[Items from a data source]
::::

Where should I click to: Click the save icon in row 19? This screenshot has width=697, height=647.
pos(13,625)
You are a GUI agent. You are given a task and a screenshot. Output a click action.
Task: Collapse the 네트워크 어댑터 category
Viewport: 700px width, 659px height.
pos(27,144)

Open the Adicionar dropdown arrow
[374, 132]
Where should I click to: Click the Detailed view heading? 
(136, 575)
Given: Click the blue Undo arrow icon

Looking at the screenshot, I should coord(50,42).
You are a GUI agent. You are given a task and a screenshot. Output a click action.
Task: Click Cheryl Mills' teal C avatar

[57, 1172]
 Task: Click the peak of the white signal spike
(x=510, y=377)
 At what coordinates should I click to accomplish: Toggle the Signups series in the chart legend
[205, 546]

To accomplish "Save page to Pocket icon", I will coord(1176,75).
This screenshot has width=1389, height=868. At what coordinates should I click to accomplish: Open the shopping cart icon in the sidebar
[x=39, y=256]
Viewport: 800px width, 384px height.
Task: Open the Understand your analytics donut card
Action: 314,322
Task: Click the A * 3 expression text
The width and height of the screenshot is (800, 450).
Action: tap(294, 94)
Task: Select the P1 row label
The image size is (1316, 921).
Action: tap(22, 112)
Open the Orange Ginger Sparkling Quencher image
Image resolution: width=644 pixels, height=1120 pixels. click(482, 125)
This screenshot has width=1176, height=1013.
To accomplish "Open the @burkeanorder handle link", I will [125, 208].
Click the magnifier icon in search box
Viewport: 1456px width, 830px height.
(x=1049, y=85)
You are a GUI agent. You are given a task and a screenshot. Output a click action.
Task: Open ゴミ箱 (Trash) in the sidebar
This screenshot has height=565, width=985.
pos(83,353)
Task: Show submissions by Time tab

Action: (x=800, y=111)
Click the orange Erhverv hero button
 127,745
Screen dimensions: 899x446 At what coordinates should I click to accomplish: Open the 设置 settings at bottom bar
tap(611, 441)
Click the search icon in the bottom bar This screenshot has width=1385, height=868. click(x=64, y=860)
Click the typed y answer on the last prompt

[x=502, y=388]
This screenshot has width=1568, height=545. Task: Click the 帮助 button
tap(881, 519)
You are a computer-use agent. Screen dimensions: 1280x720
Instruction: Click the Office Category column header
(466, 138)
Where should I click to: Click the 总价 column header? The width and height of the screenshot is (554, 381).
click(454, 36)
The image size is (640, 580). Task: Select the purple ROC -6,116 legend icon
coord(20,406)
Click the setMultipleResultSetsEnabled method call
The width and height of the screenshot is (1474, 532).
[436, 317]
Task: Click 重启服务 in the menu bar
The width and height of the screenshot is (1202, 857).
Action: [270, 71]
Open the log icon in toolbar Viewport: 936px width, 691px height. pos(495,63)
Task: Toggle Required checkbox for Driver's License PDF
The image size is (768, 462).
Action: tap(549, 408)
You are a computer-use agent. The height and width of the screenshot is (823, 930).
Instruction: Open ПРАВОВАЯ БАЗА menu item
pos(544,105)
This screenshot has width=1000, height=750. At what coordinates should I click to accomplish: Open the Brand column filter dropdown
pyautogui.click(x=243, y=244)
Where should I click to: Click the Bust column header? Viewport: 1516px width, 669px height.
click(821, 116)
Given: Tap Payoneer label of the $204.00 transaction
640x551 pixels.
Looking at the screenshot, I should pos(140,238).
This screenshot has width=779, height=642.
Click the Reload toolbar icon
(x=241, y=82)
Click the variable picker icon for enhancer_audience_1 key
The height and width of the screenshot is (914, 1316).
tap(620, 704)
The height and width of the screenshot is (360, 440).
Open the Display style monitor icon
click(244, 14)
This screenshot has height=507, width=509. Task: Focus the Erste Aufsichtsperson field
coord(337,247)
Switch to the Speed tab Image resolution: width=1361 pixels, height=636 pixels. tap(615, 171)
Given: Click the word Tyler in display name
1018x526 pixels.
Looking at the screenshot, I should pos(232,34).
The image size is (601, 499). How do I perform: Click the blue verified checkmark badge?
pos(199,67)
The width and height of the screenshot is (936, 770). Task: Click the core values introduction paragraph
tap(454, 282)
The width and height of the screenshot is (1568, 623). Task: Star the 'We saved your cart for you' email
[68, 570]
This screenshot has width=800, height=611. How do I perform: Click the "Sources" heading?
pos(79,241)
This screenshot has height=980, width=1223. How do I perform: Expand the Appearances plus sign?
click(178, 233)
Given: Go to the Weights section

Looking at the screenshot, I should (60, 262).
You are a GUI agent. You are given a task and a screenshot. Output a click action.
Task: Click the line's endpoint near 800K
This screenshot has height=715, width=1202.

::::

» What you are asked to do
All the entries above are to be transcribed without any alteration.

» Answer space
Where should I click to: Click the save icon in row 19? This screenshot has width=697, height=647.
pos(13,625)
You are a GUI agent. You are given a task and a screenshot. Output a click action.
Task: Collapse the 네트워크 어댑터 category
Viewport: 700px width, 659px height.
pos(27,144)

Open the Adicionar dropdown arrow
[374, 132]
Where should I click to: Click the Detailed view heading? 
(136, 575)
Given: Click the blue Undo arrow icon

Looking at the screenshot, I should coord(50,42).
You are a GUI agent. You are given a task and a screenshot. Output a click action.
Task: Click Cheryl Mills' teal C avatar

[57, 1172]
 Task: Click the peak of the white signal spike
(x=510, y=377)
 At what coordinates should I click to accomplish: Toggle the Signups series in the chart legend
[205, 546]

To accomplish "Save page to Pocket icon", I will coord(1176,75).
This screenshot has width=1389, height=868. At what coordinates should I click to accomplish: Open the shopping cart icon in the sidebar
[x=39, y=256]
Viewport: 800px width, 384px height.
Task: Open the Understand your analytics donut card
Action: 314,322
Task: Click the A * 3 expression text
The width and height of the screenshot is (800, 450).
Action: tap(294, 94)
Task: Select the P1 row label
The image size is (1316, 921).
Action: tap(22, 112)
Open the Orange Ginger Sparkling Quencher image
Image resolution: width=644 pixels, height=1120 pixels. click(482, 125)
This screenshot has width=1176, height=1013.
To accomplish "Open the @burkeanorder handle link", I will [125, 208].
Click the magnifier icon in search box
Viewport: 1456px width, 830px height.
(x=1049, y=85)
You are a GUI agent. You are given a task and a screenshot. Output a click action.
Task: Open ゴミ箱 (Trash) in the sidebar
This screenshot has height=565, width=985.
pos(83,353)
Task: Show submissions by Time tab

Action: (x=800, y=111)
Click the orange Erhverv hero button
 127,745
Screen dimensions: 899x446 At what coordinates should I click to accomplish: Open the 设置 settings at bottom bar
tap(611, 441)
Click the search icon in the bottom bar This screenshot has width=1385, height=868. click(x=64, y=860)
Click the typed y answer on the last prompt

[x=502, y=388]
This screenshot has width=1568, height=545. Task: Click the 帮助 button
tap(881, 519)
You are a computer-use agent. Screen dimensions: 1280x720
Instruction: Click the Office Category column header
(466, 138)
Where should I click to: Click the 总价 column header? The width and height of the screenshot is (554, 381).
click(454, 36)
The image size is (640, 580). Task: Select the purple ROC -6,116 legend icon
coord(20,406)
Click the setMultipleResultSetsEnabled method call
The width and height of the screenshot is (1474, 532).
[436, 317]
Task: Click 重启服务 in the menu bar
The width and height of the screenshot is (1202, 857).
Action: [270, 71]
Open the log icon in toolbar Viewport: 936px width, 691px height. pos(495,63)
Task: Toggle Required checkbox for Driver's License PDF
The image size is (768, 462).
Action: tap(549, 408)
You are a computer-use agent. The height and width of the screenshot is (823, 930).
Instruction: Open ПРАВОВАЯ БАЗА menu item
pos(544,105)
This screenshot has width=1000, height=750. At what coordinates should I click to accomplish: Open the Brand column filter dropdown
pyautogui.click(x=243, y=244)
Where should I click to: Click the Bust column header? Viewport: 1516px width, 669px height.
click(821, 116)
Given: Tap Payoneer label of the $204.00 transaction
640x551 pixels.
Looking at the screenshot, I should pos(140,238).
This screenshot has width=779, height=642.
Click the Reload toolbar icon
(x=241, y=82)
Click the variable picker icon for enhancer_audience_1 key
The height and width of the screenshot is (914, 1316).
tap(620, 704)
The height and width of the screenshot is (360, 440).
Open the Display style monitor icon
click(244, 14)
This screenshot has height=507, width=509. Task: Focus the Erste Aufsichtsperson field
coord(337,247)
Switch to the Speed tab Image resolution: width=1361 pixels, height=636 pixels. tap(615, 171)
Given: Click the word Tyler in display name
1018x526 pixels.
Looking at the screenshot, I should pos(232,34).
The image size is (601, 499). How do I perform: Click the blue verified checkmark badge?
pos(199,67)
The width and height of the screenshot is (936, 770). Task: Click the core values introduction paragraph
tap(454, 282)
The width and height of the screenshot is (1568, 623). Task: Star the 'We saved your cart for you' email
[68, 570]
This screenshot has width=800, height=611. How do I perform: Click the "Sources" heading?
pos(79,241)
This screenshot has height=980, width=1223. How do I perform: Expand the Appearances plus sign?
click(178, 233)
Given: Go to the Weights section

Looking at the screenshot, I should (60, 262).
You are a GUI agent. You are given a task and a screenshot. Output a click action.
Task: Click the line's endpoint near 800K
This screenshot has height=715, width=1202.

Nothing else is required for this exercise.